Single cell analysis, starting with the earliest low parameter fluorescent cytometry and microscopy experiments, helped define the major cell subsets of human cellular systems as we understand them today (i.e. T-cells, B-cells, macrophages). As single cell analysis parameters have increased, so has the identification of rare immune subsets and stem cells. This progression has been stymied by the limit of light-based parameters measurable, realistically capped at 12-15 due to boundaries in instrumentation and spectral overlap considerations in fluorophore-based tagging methods.

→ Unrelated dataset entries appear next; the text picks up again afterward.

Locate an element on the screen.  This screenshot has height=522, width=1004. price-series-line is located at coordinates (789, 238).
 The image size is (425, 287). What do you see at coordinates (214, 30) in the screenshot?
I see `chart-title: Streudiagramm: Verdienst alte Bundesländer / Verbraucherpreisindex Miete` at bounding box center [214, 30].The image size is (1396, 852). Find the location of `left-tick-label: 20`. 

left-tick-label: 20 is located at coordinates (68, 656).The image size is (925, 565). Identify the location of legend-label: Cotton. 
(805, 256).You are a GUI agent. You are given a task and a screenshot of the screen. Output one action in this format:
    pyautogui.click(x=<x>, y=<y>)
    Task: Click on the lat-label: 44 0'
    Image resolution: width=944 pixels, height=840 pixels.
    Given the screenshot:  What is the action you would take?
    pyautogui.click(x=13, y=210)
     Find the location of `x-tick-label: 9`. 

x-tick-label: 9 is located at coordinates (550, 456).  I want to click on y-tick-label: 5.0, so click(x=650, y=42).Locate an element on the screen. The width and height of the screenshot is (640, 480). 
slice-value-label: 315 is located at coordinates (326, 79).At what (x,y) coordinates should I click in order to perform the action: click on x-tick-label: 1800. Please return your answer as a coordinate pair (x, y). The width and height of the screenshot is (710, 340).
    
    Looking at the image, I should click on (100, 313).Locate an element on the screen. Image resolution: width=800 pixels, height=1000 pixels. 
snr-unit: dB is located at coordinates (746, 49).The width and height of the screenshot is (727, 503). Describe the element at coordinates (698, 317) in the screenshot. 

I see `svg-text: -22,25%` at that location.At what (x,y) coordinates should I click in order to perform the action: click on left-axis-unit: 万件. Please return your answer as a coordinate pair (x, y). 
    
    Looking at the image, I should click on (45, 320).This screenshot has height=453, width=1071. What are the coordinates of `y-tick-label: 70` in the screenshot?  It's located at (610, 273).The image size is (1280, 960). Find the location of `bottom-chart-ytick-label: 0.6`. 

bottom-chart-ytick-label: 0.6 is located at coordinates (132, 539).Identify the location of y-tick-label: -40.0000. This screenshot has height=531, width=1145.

Now, a novel combination of elemental mass spectrometry with single cell analysis (mass cytometry – CyTOF) and imaging (multiplexed ionbeam imaging – MIBI, Nature Med. 2014) offers routine examination of 30-50 parameters without fluorescent agents or interference from spectral overlap with heavy metal isotopes as reporters. Using these new platforms we have been able to reach new levels of hematopoietic immune organization (Science, 2011, 2015) combined with novel single-cell visualization and analysis methods (SPADE, viSNE, Wanderlust, Phenograph, SCAFFOLD – Nature Biotech 2011, 2013, Cell 2014, 2015, 2017) we detailed hematopoietic immune function and dysfunction, identifying new cell populations, regulatory relationships and clinically predictive features underlying disease.
Together, these collective works expose unappreciated layers of human cellular organization, and provide an opportunity to reevaluate diseases and pharmacological therapeutics as specific perturbations to this inherent order.